There could be no greater contrast with Mr. Fareforth Furlong than the minister of St. Osoph's, the Rev. Dr. McTeague, who was also honorary professor of philosophy at the university. The one was young, the other was old; the one could dance the other could not; the one moved about at church picnics and lawn teas among a bevy of disciples in pink and blue sashes; the other moped around under the trees of the university campus with blinking eyes that saw nothing and an abstracted mind that had spent fifty years in trying to reconcile Hegel with St. Paul, and was still busy with it. Mr. Furlong went forward with the times; Dr. McTeague slid quietly backwards with the centuries.

Dr. McTeague was a failure, and all his congregation knew it. "He is not up to date," they said. That was his crowning sin. "He don't go forward any," said the business members of the congregation. "That old man believes just exactly the same sort of stuff now that he did forty years ago. What's more, he preaches it. You can't run a church that way, can you?"

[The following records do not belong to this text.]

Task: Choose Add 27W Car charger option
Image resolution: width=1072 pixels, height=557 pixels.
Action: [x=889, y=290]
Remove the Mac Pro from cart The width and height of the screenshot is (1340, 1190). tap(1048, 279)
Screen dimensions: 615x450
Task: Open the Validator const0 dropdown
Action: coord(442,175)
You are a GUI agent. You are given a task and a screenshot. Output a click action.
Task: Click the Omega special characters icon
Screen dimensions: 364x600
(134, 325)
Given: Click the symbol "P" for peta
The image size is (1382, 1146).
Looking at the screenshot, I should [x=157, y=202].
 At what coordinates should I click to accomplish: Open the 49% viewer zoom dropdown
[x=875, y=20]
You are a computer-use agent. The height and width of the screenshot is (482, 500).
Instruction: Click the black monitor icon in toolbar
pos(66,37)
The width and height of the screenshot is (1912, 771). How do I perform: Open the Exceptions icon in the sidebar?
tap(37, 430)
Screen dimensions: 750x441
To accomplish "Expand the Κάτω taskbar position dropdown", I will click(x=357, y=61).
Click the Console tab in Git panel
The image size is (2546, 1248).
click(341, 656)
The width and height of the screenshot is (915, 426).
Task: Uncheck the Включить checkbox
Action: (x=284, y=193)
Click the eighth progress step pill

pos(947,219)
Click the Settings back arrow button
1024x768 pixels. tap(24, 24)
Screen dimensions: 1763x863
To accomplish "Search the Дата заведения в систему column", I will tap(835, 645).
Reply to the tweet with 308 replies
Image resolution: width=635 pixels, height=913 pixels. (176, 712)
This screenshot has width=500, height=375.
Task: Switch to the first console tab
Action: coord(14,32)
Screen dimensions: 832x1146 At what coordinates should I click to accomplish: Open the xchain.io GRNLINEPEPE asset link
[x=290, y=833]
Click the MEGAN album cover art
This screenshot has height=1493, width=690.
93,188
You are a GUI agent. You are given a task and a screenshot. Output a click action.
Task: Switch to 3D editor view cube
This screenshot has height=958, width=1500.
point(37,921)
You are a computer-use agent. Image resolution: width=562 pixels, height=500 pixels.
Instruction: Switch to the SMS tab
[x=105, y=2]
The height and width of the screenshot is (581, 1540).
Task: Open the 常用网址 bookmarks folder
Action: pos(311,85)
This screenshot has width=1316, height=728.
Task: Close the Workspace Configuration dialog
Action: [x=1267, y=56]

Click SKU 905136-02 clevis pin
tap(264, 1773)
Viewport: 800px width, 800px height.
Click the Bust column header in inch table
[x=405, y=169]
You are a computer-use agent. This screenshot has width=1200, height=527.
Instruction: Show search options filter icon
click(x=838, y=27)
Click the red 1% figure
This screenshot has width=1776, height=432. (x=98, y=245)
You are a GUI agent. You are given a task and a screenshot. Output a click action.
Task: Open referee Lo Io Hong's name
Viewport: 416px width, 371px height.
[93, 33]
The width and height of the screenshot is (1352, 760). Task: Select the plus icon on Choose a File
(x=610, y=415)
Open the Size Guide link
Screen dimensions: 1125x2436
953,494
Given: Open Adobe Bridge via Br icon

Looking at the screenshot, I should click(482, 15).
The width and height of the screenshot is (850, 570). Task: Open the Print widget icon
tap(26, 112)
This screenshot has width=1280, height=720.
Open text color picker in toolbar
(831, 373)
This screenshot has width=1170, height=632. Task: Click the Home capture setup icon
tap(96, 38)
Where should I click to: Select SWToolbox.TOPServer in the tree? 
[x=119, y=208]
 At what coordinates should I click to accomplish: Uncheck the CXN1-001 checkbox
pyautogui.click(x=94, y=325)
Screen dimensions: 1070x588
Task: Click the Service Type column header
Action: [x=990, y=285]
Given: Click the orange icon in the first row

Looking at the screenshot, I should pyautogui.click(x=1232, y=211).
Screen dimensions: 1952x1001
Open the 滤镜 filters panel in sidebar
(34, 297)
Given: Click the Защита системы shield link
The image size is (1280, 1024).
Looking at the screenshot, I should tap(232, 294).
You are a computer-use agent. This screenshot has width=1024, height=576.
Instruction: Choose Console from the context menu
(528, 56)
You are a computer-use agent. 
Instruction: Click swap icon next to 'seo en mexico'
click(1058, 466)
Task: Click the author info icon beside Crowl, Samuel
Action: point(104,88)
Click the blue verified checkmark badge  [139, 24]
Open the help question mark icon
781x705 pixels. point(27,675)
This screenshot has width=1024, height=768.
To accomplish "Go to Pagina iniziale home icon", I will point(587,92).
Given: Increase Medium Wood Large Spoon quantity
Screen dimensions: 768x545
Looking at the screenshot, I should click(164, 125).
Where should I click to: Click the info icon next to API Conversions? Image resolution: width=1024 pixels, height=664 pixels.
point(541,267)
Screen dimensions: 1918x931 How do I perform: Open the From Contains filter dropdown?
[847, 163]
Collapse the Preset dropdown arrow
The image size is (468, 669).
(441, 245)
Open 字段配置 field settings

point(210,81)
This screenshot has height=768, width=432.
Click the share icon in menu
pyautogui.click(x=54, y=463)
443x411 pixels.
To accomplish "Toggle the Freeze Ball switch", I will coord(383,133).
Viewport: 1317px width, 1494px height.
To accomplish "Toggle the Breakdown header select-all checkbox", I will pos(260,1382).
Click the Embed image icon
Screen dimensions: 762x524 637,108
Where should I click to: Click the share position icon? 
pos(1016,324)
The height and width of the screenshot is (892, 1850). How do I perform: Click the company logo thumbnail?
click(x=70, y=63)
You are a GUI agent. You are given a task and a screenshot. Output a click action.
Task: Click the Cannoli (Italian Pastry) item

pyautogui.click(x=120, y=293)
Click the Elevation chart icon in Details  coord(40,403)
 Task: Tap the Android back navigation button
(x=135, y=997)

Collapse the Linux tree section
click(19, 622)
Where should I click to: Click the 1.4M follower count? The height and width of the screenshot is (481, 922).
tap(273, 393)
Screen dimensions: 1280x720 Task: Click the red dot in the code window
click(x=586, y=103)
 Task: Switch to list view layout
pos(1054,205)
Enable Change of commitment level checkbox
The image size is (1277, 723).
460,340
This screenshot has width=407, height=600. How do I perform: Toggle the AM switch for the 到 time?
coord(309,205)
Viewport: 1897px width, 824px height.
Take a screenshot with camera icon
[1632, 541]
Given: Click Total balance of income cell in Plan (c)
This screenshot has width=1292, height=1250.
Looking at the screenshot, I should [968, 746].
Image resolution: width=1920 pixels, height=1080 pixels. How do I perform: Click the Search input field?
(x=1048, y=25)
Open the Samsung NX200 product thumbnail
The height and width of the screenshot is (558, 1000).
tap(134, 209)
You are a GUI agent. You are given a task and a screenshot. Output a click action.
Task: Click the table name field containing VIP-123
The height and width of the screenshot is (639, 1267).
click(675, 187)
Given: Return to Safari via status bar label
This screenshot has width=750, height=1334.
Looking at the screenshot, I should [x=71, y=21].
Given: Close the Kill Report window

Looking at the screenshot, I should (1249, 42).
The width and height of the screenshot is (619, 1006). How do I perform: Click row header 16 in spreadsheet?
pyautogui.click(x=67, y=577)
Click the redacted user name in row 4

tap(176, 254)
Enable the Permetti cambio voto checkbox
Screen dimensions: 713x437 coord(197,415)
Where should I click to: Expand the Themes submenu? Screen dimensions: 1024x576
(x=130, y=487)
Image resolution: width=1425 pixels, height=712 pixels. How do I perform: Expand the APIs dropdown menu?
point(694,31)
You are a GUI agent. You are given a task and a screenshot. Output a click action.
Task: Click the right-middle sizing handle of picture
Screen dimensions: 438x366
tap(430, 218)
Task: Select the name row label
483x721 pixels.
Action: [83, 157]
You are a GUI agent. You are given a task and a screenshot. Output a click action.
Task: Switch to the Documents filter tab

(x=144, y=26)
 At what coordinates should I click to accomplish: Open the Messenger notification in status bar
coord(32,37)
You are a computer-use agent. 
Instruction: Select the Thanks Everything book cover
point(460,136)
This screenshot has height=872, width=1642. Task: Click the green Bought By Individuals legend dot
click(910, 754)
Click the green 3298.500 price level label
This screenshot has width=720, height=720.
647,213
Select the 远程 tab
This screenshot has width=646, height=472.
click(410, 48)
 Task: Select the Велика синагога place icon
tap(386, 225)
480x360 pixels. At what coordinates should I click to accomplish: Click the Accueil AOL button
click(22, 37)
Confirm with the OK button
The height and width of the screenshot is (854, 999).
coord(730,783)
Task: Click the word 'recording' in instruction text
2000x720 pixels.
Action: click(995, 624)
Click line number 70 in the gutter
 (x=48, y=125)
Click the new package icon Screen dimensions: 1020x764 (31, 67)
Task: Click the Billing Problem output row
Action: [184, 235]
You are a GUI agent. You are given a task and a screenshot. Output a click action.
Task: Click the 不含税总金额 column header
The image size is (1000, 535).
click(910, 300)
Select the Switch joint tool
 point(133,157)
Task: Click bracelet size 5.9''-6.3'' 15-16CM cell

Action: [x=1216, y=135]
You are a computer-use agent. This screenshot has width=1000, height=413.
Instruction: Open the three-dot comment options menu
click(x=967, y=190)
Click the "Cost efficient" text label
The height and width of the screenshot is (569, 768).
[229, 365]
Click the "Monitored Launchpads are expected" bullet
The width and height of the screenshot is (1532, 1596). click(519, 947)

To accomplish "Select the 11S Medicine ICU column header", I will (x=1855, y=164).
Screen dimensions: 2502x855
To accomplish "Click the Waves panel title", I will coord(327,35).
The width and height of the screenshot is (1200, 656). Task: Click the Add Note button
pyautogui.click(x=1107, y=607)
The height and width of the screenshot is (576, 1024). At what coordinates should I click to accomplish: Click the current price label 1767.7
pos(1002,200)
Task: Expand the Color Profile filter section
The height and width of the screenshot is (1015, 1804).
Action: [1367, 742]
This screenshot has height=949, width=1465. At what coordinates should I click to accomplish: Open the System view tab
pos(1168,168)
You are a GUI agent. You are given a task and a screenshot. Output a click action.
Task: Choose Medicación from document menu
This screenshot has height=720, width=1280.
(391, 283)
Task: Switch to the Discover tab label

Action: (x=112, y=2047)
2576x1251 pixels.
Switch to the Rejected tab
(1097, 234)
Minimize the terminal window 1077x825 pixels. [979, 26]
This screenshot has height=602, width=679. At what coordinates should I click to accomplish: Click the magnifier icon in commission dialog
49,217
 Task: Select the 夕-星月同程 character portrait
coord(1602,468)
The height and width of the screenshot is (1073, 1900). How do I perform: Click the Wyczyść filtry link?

His trustees had done their best to meet the difficulty. They had offered Dr. McTeague a two-years' vacation to go and see the Holy Land. He refused; he said he could picture it. They reduced his salary by fifty per cent; he never noticed it. They offered him an assistant; but he shook his head, saying that he didn't know where he could find a man to do just the work that he was doing. Meantime he mooned about among the trees concocting a mixture of St. Paul with Hegel, three parts to one, for his Sunday sermon, and one part to three for his Monday lecture.

No doubt it was his dual function that was to blame for his failure. And this, perhaps, was the fault of Dr. Boomer, the president of the university. Dr. Boomer, like all university presidents of today, belonged to the presbyterian church; or rather, to state it more correctly, he included presbyterianism within himself. He was of course, a member of the board of management of St. Osoph's and it was he who had urged, very strongly, the appointment of Dr. McTeague, then senior professor of philosophy, as minister.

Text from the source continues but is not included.